> _SET TASK_: Reproduce the rows word for word, from the first one down to the line holding "the subset text", with both ends included.

Position data for words and items:

* begin *

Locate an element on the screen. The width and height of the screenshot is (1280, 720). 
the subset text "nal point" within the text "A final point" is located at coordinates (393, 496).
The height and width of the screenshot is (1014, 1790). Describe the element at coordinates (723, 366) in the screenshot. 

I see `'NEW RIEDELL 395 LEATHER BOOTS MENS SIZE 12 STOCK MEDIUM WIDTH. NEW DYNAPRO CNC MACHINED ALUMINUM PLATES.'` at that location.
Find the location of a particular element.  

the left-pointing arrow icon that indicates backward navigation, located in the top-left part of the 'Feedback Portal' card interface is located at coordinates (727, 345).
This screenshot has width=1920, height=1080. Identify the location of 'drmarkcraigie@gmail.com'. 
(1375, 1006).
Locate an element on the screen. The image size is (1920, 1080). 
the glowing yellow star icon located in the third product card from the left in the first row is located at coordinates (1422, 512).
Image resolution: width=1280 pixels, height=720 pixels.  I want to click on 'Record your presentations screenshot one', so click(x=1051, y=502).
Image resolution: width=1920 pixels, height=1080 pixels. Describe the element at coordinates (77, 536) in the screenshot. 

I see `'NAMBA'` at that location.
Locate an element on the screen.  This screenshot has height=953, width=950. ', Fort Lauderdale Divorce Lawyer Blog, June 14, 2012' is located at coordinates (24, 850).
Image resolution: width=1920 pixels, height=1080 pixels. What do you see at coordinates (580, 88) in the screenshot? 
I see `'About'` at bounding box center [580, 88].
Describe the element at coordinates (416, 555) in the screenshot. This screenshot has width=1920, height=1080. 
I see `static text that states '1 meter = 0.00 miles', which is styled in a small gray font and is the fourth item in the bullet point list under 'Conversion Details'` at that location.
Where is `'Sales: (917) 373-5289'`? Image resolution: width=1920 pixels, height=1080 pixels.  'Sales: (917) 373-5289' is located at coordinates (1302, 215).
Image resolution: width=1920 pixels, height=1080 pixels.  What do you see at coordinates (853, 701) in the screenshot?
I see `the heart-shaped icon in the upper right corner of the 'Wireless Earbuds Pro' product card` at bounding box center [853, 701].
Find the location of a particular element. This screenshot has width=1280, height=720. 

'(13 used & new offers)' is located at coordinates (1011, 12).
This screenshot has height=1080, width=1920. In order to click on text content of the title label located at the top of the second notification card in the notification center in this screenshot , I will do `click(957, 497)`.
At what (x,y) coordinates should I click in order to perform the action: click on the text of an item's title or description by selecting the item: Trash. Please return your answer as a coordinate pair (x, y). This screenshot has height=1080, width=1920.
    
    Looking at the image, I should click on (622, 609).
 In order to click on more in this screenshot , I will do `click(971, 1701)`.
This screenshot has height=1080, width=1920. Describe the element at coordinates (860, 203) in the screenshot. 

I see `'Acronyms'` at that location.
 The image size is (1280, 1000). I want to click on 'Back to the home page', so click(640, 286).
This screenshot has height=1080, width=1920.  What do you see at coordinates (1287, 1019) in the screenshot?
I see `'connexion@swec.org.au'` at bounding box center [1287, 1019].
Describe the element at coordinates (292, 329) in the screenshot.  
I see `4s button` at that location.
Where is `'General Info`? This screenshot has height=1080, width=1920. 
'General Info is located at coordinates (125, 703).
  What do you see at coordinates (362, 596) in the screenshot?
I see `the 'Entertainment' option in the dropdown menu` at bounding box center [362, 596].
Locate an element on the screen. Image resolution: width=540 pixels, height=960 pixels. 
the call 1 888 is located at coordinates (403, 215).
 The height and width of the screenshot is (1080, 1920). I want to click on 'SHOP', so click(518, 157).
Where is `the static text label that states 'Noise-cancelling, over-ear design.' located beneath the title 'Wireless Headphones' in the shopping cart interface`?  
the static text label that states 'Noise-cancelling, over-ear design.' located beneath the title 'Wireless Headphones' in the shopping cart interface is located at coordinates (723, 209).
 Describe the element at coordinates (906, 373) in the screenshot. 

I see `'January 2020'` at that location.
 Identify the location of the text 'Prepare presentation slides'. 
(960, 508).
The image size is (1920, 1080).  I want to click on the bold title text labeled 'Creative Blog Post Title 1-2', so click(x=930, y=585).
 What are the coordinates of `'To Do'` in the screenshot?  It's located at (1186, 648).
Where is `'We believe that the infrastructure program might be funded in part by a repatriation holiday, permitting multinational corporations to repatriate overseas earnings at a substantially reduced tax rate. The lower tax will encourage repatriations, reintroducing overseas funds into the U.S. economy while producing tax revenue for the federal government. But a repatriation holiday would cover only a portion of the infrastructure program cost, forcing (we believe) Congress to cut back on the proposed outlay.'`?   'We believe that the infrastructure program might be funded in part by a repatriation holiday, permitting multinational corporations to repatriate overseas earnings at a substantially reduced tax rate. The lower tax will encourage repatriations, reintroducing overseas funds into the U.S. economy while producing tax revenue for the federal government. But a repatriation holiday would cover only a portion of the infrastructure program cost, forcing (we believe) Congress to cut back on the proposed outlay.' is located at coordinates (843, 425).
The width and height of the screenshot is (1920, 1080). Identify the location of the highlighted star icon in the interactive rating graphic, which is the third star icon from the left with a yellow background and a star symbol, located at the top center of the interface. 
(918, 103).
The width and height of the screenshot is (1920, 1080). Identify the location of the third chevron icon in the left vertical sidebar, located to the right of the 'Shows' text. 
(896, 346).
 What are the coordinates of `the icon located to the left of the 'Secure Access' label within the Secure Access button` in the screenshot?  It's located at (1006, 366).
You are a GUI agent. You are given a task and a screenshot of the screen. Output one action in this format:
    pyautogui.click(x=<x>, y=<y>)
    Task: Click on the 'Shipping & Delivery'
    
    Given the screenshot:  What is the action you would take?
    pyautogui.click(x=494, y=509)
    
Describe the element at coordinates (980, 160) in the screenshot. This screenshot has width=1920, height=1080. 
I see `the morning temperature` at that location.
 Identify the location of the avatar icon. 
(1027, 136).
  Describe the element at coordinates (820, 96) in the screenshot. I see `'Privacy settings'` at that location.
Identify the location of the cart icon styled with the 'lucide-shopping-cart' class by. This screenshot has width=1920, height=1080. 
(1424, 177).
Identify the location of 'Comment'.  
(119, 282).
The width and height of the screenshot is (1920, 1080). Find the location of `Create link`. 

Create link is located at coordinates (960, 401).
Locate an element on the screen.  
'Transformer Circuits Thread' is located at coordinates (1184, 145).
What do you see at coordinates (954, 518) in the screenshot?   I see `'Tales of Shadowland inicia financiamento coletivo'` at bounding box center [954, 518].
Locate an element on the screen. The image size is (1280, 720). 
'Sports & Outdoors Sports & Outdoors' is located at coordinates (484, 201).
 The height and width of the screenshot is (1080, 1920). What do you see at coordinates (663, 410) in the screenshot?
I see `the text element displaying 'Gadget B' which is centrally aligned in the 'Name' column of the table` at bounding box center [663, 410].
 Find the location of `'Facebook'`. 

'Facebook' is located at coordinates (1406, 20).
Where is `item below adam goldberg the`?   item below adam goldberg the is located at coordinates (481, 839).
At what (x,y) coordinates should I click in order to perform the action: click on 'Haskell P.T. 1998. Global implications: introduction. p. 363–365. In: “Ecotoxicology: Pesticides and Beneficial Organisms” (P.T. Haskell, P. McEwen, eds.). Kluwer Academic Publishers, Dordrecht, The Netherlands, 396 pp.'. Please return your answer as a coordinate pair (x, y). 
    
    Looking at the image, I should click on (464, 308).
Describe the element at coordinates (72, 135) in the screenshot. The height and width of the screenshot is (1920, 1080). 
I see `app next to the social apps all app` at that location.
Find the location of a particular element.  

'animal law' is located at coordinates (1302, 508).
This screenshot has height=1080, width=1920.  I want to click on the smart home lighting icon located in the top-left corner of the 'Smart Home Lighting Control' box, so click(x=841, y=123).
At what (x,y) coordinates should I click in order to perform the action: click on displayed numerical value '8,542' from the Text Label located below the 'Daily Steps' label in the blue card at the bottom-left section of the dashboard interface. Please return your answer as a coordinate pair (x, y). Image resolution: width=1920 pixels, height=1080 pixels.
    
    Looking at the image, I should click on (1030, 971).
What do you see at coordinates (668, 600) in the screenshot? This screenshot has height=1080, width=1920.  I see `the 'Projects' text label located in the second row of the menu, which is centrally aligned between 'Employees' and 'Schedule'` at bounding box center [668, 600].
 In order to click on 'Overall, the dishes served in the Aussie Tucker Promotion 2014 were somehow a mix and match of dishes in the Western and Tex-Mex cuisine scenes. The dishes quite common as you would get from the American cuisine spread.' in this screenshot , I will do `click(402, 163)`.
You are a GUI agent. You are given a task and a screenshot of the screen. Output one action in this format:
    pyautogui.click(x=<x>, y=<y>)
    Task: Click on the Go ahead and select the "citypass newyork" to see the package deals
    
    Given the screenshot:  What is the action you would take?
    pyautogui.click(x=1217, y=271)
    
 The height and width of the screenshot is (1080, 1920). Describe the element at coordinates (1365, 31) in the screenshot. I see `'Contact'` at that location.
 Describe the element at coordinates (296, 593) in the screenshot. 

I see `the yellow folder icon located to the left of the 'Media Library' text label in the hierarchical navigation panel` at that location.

* end *

> _WRITTEN ANSWER_:
Locate an element on the screen. The width and height of the screenshot is (1280, 720). 
the subset text "nal point" within the text "A final point" is located at coordinates (393, 496).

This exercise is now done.